Maurice J. McDonough High School is a high school or secondary school in Pomfret, Maryland, United States and is run through the Charles County Public Schools system. It has approximately 1,230 students and 80 employees.

The school, built in 1976,
is named for Maurice James McDonough, who was an early educator in Charles County, Maryland.

==History==
Maurice James McDonough was an Irish immigrant and shop owner who settled in Pomfret prior to the American Revolution. After becoming aware of illiteracy in Charles County, McDonough stipulated that his assets be sold and used to fund education in the county following his death. After his death in 1804, these funds were used to fund teachers across the county. In 1903, these funds were further used to establish the McDonough Institute in La Plata, which became the first high school in Charles County. The McDonough Institute closed in 1927 following the opening of La Plata High School.

Maurice J. McDonough High School opened in the late 1970s. In 2014, community members petitioned for renovations to the school, which have occurred in the 2020s.

==Demographics==
As of 2024, the racial makeup of the school is:
- 53% African American
- 26% White
- 13% Hispanic
- 6% Two or more races
- 2% Asian
The school is 51% female and 49% male.

33% of students receive free or reduced lunch, and 11% of students are disabled.

==Academics==
Advanced Placement programs and extracurricular activities are offered at McDonough.

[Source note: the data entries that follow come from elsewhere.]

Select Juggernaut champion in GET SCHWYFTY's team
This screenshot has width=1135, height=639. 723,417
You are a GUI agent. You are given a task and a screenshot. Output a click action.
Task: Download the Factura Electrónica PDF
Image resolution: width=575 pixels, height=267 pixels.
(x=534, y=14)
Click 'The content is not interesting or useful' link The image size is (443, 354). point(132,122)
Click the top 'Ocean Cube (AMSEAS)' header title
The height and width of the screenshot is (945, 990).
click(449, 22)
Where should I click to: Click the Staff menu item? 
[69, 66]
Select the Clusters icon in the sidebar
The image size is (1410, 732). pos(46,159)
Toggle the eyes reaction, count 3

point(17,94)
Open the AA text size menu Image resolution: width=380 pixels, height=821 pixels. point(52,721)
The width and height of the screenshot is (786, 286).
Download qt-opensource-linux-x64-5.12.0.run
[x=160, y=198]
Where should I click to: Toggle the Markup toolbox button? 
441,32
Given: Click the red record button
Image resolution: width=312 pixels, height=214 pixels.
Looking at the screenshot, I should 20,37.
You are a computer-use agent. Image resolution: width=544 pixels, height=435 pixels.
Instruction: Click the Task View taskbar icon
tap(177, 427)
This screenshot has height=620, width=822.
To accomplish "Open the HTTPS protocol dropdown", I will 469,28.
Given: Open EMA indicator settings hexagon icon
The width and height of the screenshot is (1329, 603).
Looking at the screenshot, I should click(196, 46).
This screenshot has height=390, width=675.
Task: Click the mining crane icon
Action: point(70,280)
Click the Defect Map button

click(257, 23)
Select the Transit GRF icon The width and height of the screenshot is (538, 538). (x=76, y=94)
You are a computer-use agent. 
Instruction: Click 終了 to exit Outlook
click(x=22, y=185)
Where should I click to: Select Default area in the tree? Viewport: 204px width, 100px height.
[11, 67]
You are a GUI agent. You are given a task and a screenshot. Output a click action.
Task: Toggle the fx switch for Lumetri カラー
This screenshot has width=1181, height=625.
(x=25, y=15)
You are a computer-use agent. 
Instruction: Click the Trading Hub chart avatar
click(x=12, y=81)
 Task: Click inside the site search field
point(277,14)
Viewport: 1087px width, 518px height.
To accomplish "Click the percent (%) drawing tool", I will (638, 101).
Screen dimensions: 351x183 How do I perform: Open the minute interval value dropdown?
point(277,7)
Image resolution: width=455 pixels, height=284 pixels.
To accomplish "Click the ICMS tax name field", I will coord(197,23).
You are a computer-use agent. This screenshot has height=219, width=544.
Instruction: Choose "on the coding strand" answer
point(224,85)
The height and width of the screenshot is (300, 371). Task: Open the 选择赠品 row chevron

The U.S. Army is the represented branch for McDonough's JROTC program.

===Vocational programs===
McDonough, along with North Point High School, hosts Career and Technical Education (CTE) Programs available to Charles County students.

The following programs are hosted at McDonough:
- Curriculum for Agricultural Science Education (CASE)
- Dance
- Interactive Media
- Theatre

==Sports==
2A State football champions in 2010, coached by Luke Ethington, as well as state championship wins in 1983, 1985, and 1990.

USBands 2A Maryland State Champions in 2015, coached by Caitlin Dunleavy.

The cheer team won the Class 1A state championship in 2023.

MPSSAA 2A State Softball champions in 1995, 1996, 1997, 1998.

Unified track and field champions Division 3 state champions, alongside Thomas Stone High School, at Special Olympics Maryland 2026.

==Notable incidents==
In September 1988, 78 students were injured following the collapse of bleachers during a back-to-school program.

In March 2024, detectives from the Charles County Sheriff's Office and the school resource officer investigated a "fight club" at the school after an assault and robbery occurred in a school bathroom. Two students were arrested and charged with second-degree assault and robbery.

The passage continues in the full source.